I mean, it's used to configure all of NixOS, so I'm not sure if that's true.

cogman10|5 years ago

Yeah... I honestly don't see the appeal of nickel.

It is sold as "You use this to generate configuration in other formats like JSON"... but why? Why would I want to use some language other than the target format to configure things? Why am I making my configuration a 2 step process? And even if I bought all of those reasons, why wouldn't I just use a general purpose language instead? Why have some esoteric language dialect whose only purpose is... making configuration files?

I'd much rather use Bash, python, perl, javascript, typescript, groovy, Java, kotlin, C++, C, Rust, erlang, php, awk, pascal, go, Nim, Nix, VB, Hax, coffeescript etc. Really, take your pick. Any well established language seems like a much better approach than something like this.

aidenn0|5 years ago

Here's a snippet for configuring a systemd timer on NixOS. Note that if I were to use the systemd configuration language, it would be spread across two files (the timer and the service itself)[1]. If I don't have "startAt" in the definition, it won't generate the timer file. If I spell it "statrAt" it will give me an error when I generate it (or in my editor if I have that configured).
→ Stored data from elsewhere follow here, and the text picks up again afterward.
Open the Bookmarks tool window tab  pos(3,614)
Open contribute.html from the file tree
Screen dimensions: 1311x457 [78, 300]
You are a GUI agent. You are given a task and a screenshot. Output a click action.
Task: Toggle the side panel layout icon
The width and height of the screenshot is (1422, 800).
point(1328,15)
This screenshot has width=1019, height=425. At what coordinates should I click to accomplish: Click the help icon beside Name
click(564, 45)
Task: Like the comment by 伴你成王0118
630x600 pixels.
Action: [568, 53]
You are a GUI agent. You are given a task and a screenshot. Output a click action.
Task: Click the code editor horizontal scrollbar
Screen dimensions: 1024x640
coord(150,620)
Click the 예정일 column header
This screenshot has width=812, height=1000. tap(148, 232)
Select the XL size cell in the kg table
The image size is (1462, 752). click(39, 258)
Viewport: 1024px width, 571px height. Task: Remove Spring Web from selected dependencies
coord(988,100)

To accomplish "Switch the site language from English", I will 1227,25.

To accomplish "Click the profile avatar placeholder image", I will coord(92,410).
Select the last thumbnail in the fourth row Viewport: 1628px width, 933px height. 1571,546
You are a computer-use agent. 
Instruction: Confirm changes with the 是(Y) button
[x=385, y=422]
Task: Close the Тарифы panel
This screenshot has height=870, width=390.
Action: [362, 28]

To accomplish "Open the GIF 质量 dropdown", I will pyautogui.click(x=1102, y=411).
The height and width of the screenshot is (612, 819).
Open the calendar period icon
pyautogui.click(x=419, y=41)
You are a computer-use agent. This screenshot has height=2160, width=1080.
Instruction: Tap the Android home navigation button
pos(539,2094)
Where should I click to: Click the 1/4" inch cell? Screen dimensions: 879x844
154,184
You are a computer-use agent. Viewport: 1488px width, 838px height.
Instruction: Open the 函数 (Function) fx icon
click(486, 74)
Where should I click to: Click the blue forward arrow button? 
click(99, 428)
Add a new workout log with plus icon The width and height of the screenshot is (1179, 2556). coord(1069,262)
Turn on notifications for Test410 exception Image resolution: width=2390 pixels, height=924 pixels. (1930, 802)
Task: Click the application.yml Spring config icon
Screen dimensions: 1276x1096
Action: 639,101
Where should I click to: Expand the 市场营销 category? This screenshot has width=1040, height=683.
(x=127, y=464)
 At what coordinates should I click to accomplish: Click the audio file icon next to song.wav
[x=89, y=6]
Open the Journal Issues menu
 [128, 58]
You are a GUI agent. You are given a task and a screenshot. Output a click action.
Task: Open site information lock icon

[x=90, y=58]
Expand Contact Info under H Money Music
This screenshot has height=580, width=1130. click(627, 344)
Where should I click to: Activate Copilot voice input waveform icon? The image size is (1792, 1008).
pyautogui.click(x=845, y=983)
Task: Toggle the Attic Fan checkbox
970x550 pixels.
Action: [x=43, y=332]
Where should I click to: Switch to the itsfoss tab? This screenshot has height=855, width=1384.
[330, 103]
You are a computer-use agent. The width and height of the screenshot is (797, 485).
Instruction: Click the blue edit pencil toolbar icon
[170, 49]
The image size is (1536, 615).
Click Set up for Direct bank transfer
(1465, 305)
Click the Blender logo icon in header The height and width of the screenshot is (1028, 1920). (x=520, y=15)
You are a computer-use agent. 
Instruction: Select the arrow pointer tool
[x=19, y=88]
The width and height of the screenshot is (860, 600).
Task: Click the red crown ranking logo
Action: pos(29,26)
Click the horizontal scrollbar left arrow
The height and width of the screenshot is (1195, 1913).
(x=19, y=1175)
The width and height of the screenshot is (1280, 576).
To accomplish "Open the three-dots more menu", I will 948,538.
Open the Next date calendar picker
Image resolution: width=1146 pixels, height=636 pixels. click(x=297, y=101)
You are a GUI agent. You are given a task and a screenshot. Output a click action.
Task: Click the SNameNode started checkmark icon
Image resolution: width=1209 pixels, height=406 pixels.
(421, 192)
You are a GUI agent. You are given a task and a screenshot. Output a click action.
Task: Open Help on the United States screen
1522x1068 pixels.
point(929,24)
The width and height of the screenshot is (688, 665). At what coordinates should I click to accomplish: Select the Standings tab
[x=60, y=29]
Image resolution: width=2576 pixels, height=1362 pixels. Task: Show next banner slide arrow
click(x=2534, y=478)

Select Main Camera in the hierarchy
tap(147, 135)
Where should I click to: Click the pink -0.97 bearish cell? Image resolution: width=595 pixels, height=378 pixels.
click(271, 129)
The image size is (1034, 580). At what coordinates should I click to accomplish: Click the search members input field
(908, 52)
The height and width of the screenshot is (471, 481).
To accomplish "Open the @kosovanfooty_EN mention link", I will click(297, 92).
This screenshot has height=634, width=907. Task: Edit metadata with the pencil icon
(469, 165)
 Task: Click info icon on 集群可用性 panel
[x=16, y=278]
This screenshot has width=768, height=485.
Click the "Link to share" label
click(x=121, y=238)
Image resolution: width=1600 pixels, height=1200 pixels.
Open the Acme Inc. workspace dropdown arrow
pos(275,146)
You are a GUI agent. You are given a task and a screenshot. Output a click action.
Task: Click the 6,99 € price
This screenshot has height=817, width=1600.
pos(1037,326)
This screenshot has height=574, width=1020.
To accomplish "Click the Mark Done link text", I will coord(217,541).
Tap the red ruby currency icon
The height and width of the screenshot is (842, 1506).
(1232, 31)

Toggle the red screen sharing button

Note it's possible to fallback on using the json-like syntax to generate the ini-like systemd configuration files manually, which is useful to have when needed, but mostly it's about writing fairly simple functions that increase the signal-to-noise of the configuration file by removing boilerplate while at the same time detecting mistakes earlier.

  systemd.services.tarsnapback  = {
    startAt = "*-*-* 05:20:00";
    path = [ pkgs.coreutils ];
    environment = {
      HOME = "/home/XXXX";
    };
    script = ''${pkgs.tarsnap}/bin/tarsnap -c -f "$(uname -n)-$(date +%Y-%m-%d_%H-%M-%S)" "$HOME/ts" '';
    serviceConfig.User = "XXXX";
  };
1: Quick reference if you aren't familiar with systemd timers: https://wiki.archlinux.org/index.php/Systemd/Timers

q3k|5 years ago

Three things to address:

1) This doesn't have to be a two-step process. Specialized tools like kubecfg for Jsonnet will directly take a Jsonnet top-level config and instantiate it, traverse the tree, and apply the configuration intelligently to your Kubernetes Cluster.

2) General purpose languages are at a disadvantage, because most of them are impure. Languages that limit all filesystem imports to be local to a repository and disallow any I/O ensure that you can safely instantiate configuration on CI hosts, in production programs, etc. The fact that languages like Jsonnet also ship as a single binary (or simple library) that requires no environment setup, etc. also make them super easy to integrate to any stack.

3) Configuration languages tend to be functional, lazily evaluated and declarative, vastly simplifying building abstractions that feel more in-line with your data. This allows for progressive building of abstraction, from just a raw data representation, through removal of repeated fields, to anything you could imagine makes sense for your application.

Related reading: https://landing.google.com/sre/workbook/chapters/configurati...

throwaway894345|5 years ago

JSON and YAML don’t offer any abstraction. If you want to describe kubernetes resources in such a way that you can deploy the same resources to many environments with subtle differences between them (e.g., namespace names, DNS names, etc) you want something to let you abstract so you aren’t manually trying to keep disparate copies of thousands of lines of frequently-changing config in sync.

The reason you don’t use regular languages for this task is because you want to enforce termination (programs can’t run forever without halting, allowing someone to DoS your system) or reproducibility (the config program doesn’t evaluate to different JSON depending on some outside state because the program did I/O). If your use case involves users who can be trusted not to violate these principles, then a standard programming language can work fine, but this frequently isn’t the case.